We were unable to determine whether Nrf2 activity was less after ICH compared with control tissue because of patients’ age or other modifiers of response to ICH, or whether Nrf2 activation in controls was due to an immediate response to sudden death. High levels of nuclear translocation of Nrf2 after sudden death may reflect the oxidative stress generated by acute global hypoxia.31 In electrophilic environments, dissociation of Nrf2 from KEAP1 is a passive process and may occur postmortem, contrasting with the energy-demanding processes of DNA transcription to produce mRNA.32 33 Thus, sudden death may result in nuclear translocation of Nrf2 with a failure to affect a transcriptional response. Furthermore, evaluating the ‘normal’ resting expression and activation of Nrf2 and CD68 in human brains is challenging; data from animal models and human studies suggest that expression of both is linked to ageing (Nrf2 activity declines whereas CD68 expression increases with age34–36) and is associated with common neurodegenerative disorders such as Alzheimer’s disease and Parkinson’s disease.37 38 Even fresh sections of ‘normal’ brain tissue obtained during neurosurgery are subject to oxidative and inflammatory stress, and this is particularly challenging when evaluating metabolic and inflammatory sensors such as Nrf2.39 We attempted to minimise confounding factors by matching our cases for age, sex, and choosing equal numbers of deep and lobar ICH locations. Although baseline characteristics were similar between cases and controls, there was an imbalance in dementia which was unavoidable due to the limited availability of tissue and the frequency of cerebral small vessel disease as an underlying cause of both ICH and vascular dementia. Since nearly 40% of our cases had dementia, this might have increased the expression of Nrf2 target genes in cases,37 although we did not find evidence of this in an exploratory analysis of Nrf2 nuclear localisation stratified by severity of cerebral amyloid angiopathy (online supplemental figure 3). Future studies should try to match cases and controls for dementia or burden of cerebral small vessel disease if possible.
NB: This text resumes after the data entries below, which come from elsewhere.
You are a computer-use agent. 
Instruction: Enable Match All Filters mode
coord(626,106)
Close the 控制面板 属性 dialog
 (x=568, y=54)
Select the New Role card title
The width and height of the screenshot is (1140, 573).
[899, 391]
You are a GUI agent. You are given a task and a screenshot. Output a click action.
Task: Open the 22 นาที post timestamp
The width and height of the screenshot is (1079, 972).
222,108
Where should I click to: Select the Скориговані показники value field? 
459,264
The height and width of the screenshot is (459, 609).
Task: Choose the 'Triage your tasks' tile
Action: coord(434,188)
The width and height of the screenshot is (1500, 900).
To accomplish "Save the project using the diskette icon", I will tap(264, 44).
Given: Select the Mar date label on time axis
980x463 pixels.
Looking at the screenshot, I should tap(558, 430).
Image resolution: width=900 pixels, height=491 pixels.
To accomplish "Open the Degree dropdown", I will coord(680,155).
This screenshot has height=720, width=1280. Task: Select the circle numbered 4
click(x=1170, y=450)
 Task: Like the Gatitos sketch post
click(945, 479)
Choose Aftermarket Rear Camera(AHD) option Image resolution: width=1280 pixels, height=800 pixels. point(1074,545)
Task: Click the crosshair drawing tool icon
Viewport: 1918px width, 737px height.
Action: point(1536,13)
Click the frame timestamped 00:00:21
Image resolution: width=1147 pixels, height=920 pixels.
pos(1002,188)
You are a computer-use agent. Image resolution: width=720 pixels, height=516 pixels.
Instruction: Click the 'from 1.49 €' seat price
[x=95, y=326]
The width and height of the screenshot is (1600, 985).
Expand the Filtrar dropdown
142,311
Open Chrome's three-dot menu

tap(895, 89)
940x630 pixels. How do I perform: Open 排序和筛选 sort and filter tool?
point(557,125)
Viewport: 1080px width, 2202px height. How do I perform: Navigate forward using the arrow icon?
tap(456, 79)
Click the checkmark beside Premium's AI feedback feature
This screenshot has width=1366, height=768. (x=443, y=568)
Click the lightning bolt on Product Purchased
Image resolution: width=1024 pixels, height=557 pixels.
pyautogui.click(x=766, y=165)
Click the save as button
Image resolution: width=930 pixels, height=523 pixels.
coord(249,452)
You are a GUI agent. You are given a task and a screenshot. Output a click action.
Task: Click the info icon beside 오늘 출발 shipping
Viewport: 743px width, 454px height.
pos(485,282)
The meaning of the apparently ‘delayed’ Nrf2 nuclear staining following ICH observed in our study is unclear. A type 1 error due to imprecision is the most likely explanation for the lack of significance at earlier time points, given that the point estimates of the mean in perihaematomal tissue are greater than in other regions at all other time points (figure 3A). In addition, the 95% CI around the means of the perihaematomal regions are notably wider than ipsilateral or contralateral regions; there was greater variability in perihaematomal regions compared with other regions, which may be another reason for the lack of significance. Further work with larger samples is needed to identify which subgroups have greater Nrf2 nuclear localisation.

Finally, although most deaths (73.1%) in our ICH cases were directly attributed to the ICH, the remaining deaths (26.9%) were directly attributed to pneumonia (online supplemental table 2). Research into the effects of systemic infection or metabolic derangements on Nrf2 activity in the human brain is currently extremely limited and their influence on our findings thus remains uncertain.

Conclusion

In conclusion, we found evidence of Nrf2 activation in human brain tissue after ICH. This was less than that of controls who died suddenly of other causes and the reason for this remains to be determined. Pharmacological augmentation of the Nrf2 pathway, which is submaximally active after ICH, might therefore be a useful therapeutic strategy. We plan on undertaking deeper analysis of the transcriptional consequences of Nrf2 activation in the context of ICH using further in situ RNA hybridisation or transcriptome-wide analyses and assess the functional impact of Nrf2 activation using preclinical models of Nrf2 inhibition or activation in specific cell types in order to further dissect the findings from this study.